## Requirement
Write out word for word the lines from the one holding "Given: Close the Stores menu panel" through the end of the data, and only those lines. Pictures stay out.

## Working data
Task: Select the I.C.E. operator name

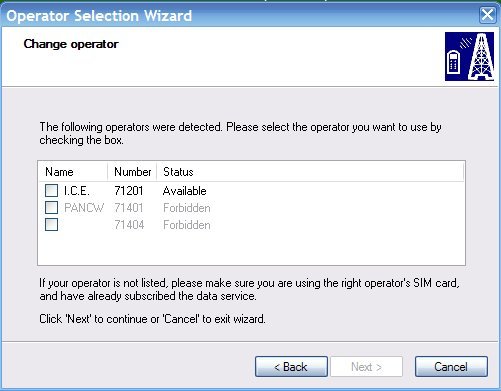Action: pos(77,191)
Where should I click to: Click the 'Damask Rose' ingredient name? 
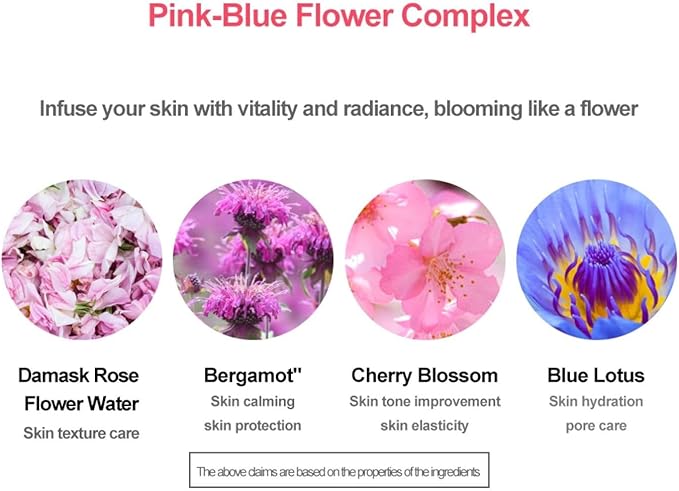point(79,377)
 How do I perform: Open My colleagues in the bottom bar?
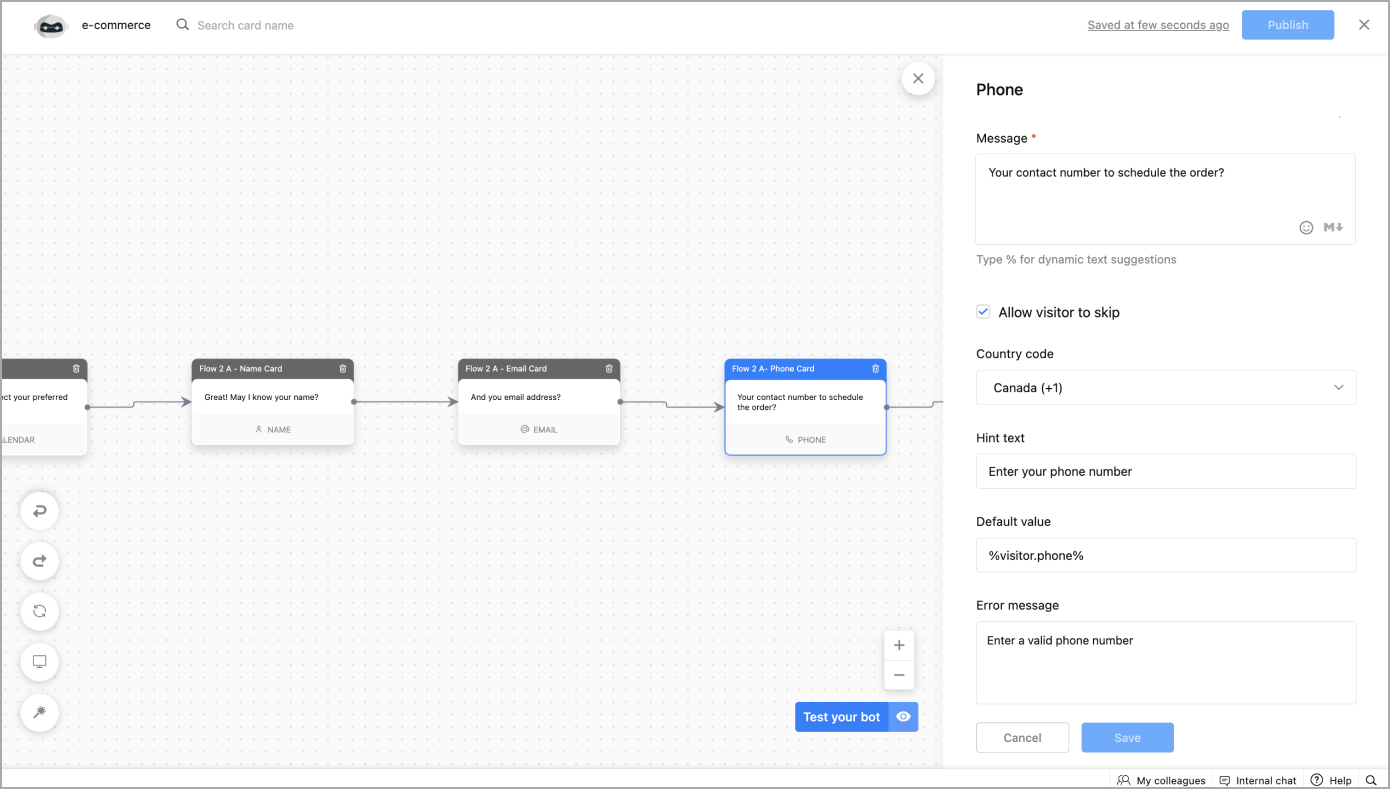(x=1161, y=780)
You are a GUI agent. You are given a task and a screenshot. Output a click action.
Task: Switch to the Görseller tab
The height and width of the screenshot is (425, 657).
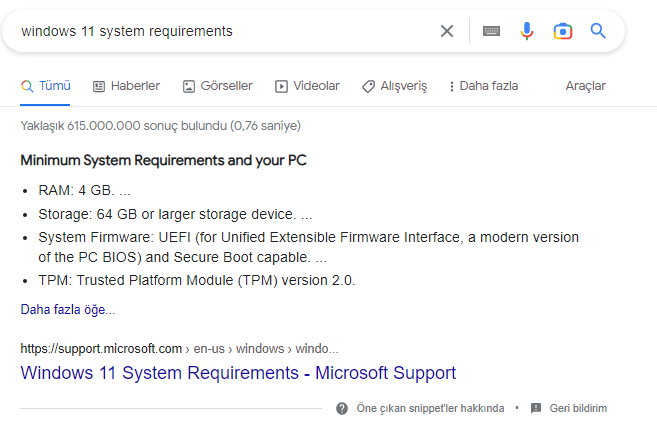(217, 86)
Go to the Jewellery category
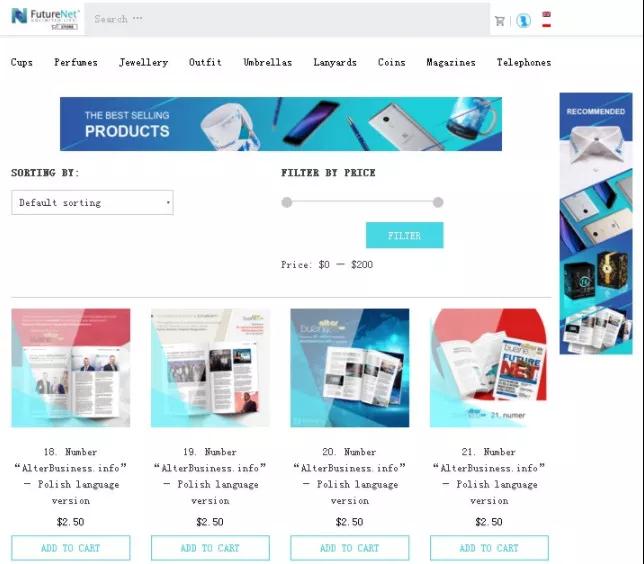 (143, 62)
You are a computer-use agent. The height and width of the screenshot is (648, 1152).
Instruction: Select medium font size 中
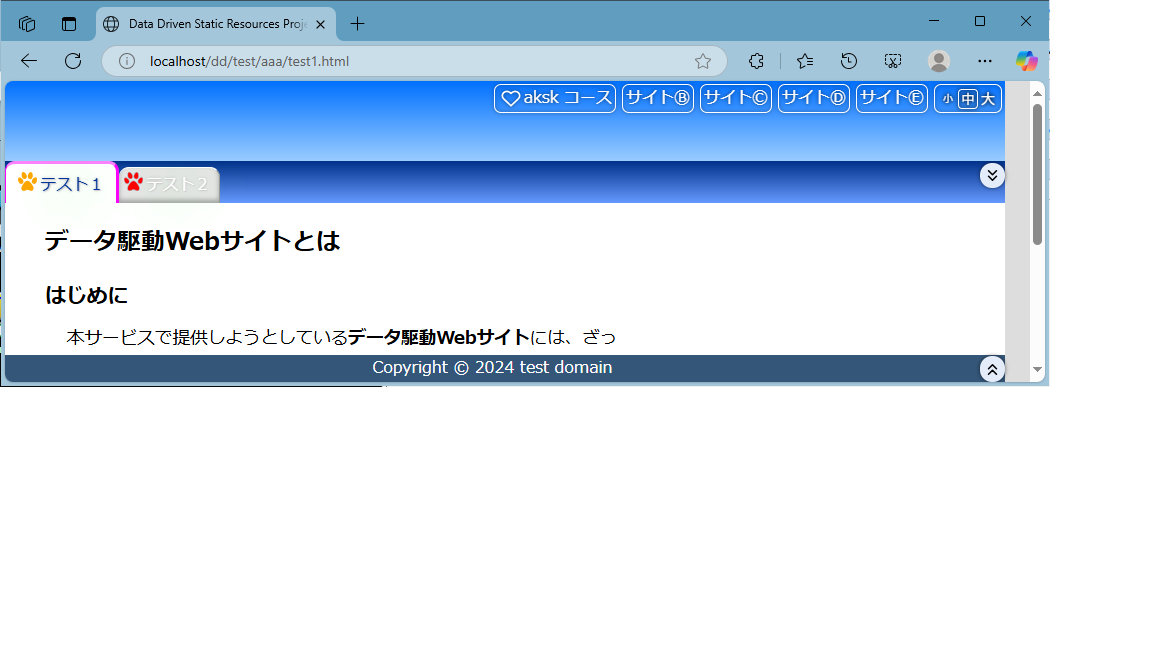pyautogui.click(x=967, y=99)
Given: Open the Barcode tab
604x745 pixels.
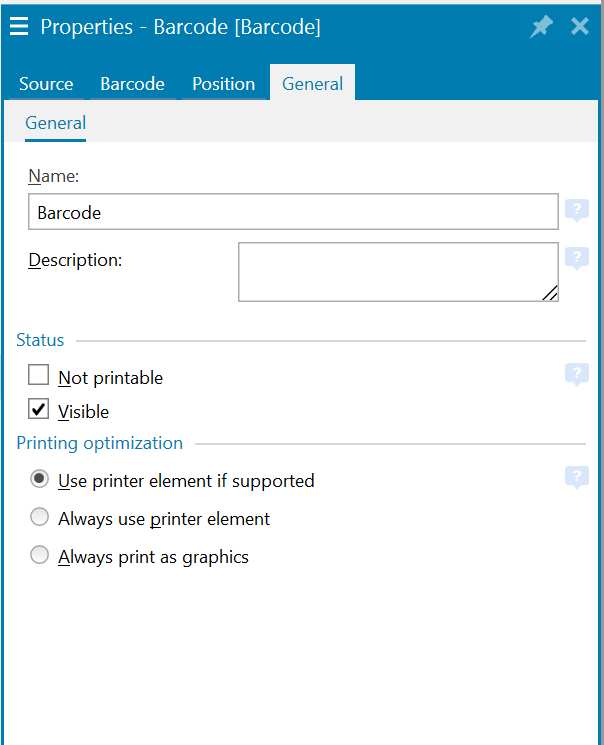Looking at the screenshot, I should pos(132,84).
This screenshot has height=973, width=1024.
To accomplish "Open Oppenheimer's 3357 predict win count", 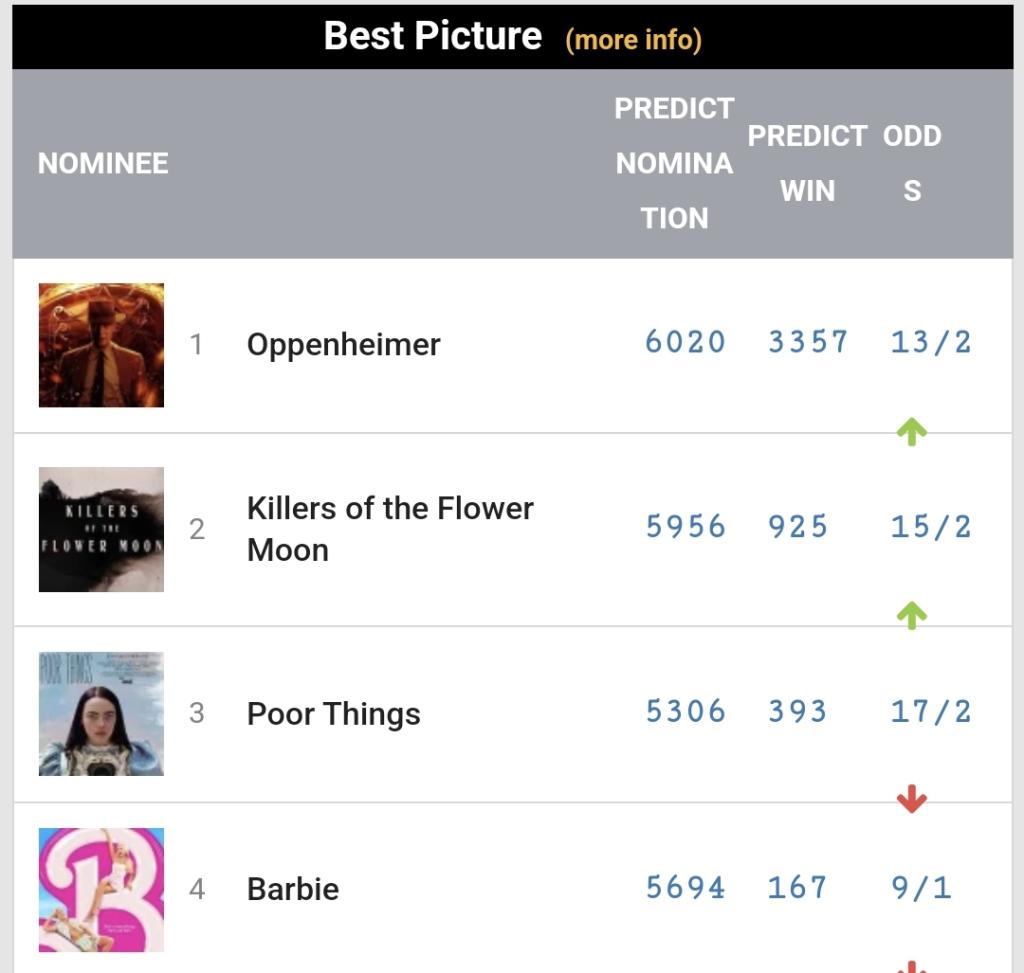I will click(808, 342).
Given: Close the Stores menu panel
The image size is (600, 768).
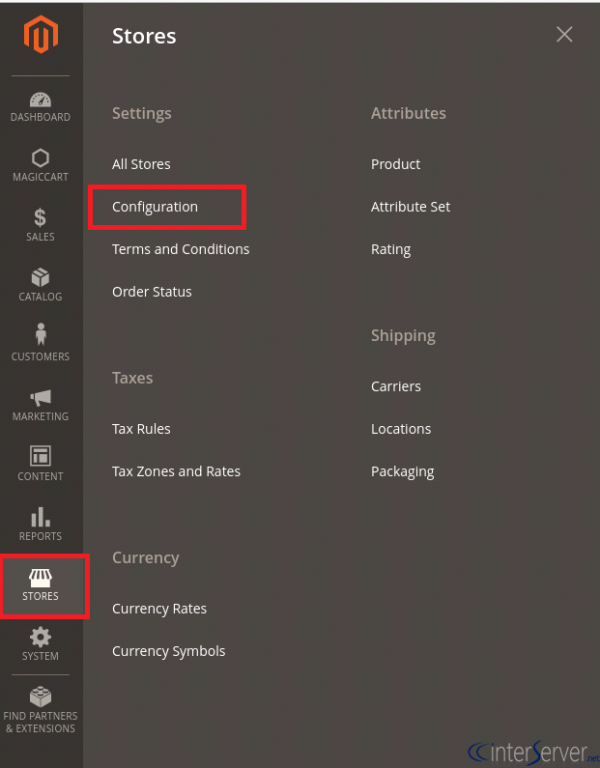Looking at the screenshot, I should [564, 34].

## Answer section
Given: Close the Stores menu panel
The image size is (600, 768).
Looking at the screenshot, I should [564, 34].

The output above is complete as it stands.